TASK OBJECTIVE
Your answer should hold each line of the material that contains the word "agent".

BEGIN GIVEN DATA

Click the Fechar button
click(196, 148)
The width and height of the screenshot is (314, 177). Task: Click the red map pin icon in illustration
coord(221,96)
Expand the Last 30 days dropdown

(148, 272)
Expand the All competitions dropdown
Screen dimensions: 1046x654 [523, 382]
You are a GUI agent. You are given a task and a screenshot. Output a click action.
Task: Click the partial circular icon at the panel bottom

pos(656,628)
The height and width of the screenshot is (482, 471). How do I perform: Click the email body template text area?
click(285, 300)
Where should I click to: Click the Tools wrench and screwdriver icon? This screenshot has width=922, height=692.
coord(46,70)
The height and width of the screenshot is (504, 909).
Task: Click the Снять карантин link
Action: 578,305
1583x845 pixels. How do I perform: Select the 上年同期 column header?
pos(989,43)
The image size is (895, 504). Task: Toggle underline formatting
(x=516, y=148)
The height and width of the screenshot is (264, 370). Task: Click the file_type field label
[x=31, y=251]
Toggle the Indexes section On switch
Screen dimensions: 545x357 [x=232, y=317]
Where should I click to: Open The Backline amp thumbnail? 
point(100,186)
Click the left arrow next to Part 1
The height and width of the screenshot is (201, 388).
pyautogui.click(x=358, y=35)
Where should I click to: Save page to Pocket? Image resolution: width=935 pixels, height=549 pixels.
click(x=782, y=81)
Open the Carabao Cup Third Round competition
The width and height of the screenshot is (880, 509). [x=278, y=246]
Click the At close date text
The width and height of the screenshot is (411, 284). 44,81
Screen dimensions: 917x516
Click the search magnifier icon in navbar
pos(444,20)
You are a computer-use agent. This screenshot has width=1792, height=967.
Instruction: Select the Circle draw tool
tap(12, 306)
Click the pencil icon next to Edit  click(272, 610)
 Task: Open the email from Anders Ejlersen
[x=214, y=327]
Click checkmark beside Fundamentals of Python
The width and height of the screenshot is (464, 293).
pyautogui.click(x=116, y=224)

END GIVEN DATA

ANSWER SPACE
You are a GUI agent. You are given a task and a screenshot. Output a click action.
You are a computer-use agent. This screenshot has width=1792, height=967.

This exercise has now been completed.